Album Review: 2005 Grammy Nominees

Ten years ago the first Grammy Nominees album contained the likes of Sheryl Crow, Seal, and Michael Bolton. Bonnie Raitt lent her guitar-slinging and vocal talents to two tracks while Boyz II Men and Barbra Streisand played their parts as bookends. Mary Chapin Carpenter was the country songstress while Bruce Springsteen, Elton John, Luther Vandross, Mariah Carey and Celine Dion rounded out the talent.

The 2005 Grammy Nominees album does much of the same. Sheryl Crow and Seal are back. Norah Jones lends her piano skills and vocal talents to two tracks. Gretchen Wilson wears the spurs. John Mayer takes Bruce Springsteen’s seat. Where Luther Vandross was the male crooner, we now have Josh Groban and Usher. Various other artists, familiar to anyone paying attention, round out the edges of what amounts to a nice, eclectic, radio-friendly collective.

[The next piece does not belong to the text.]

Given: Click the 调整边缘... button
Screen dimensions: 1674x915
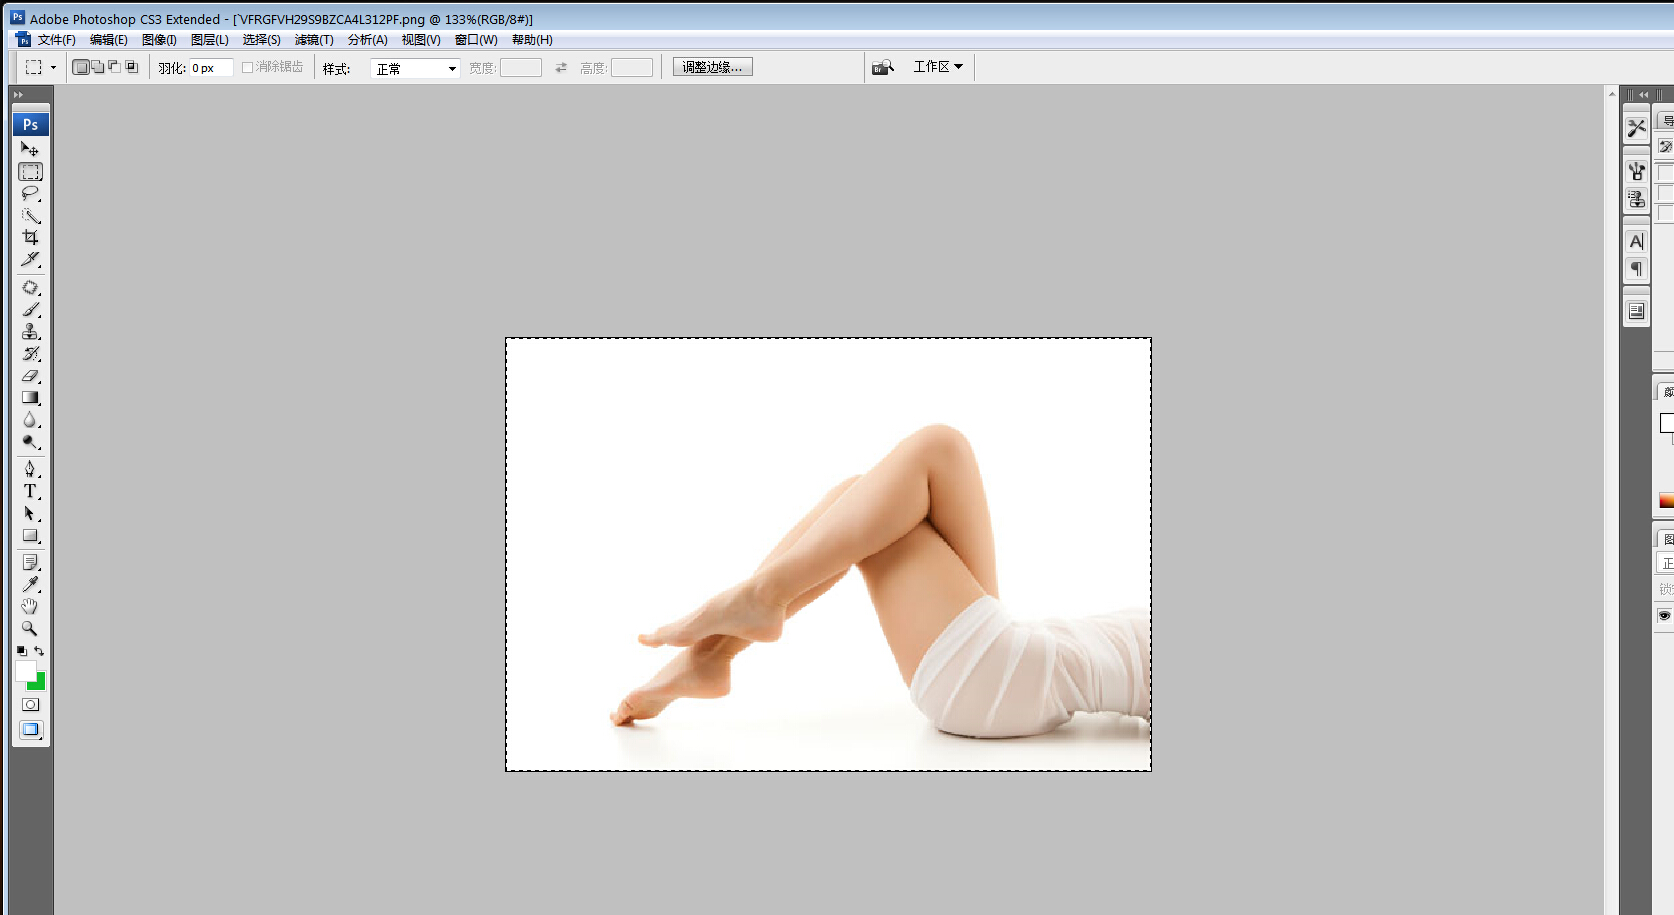Looking at the screenshot, I should (x=712, y=67).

Looking past the superficial qualities of the disc, you can find an ensemble of artists that are as important to the airwaves as those ten years before them. They represent the best-selling and routinely rotated artists of 2004. It goes without saying that songwriting and performing ability are often pushed aside to make way for a track that’s overexposed. The Black Eyed Peas’ “Let’s Get It Started,” while certainly a fun pop tune, is not the best representation of rap music for the year. Gretchen Wilson is hardly a strong creative contender, but her album sales alone sparked necessity of inclusion. This is where the album becomes interesting.

While the NOW discs will always be smattered with difficult-to-remember songs of the moment, the Grammy Nominees albums maintain respectability by including a variety of artists that should be a viable force in music for the long term. Some, like Ms. Wilson, are really a gamble (It’s a good thing 1990 didn’t have an anthology disc, as a recall for Milli Vanilli inclusion could have happened). If they can grow past their pop sensibility, they can say “I told you so.” But if they fade in a year or two, they’re an anomaly stacked alongside longer legged artists like U2 and Ray Charles.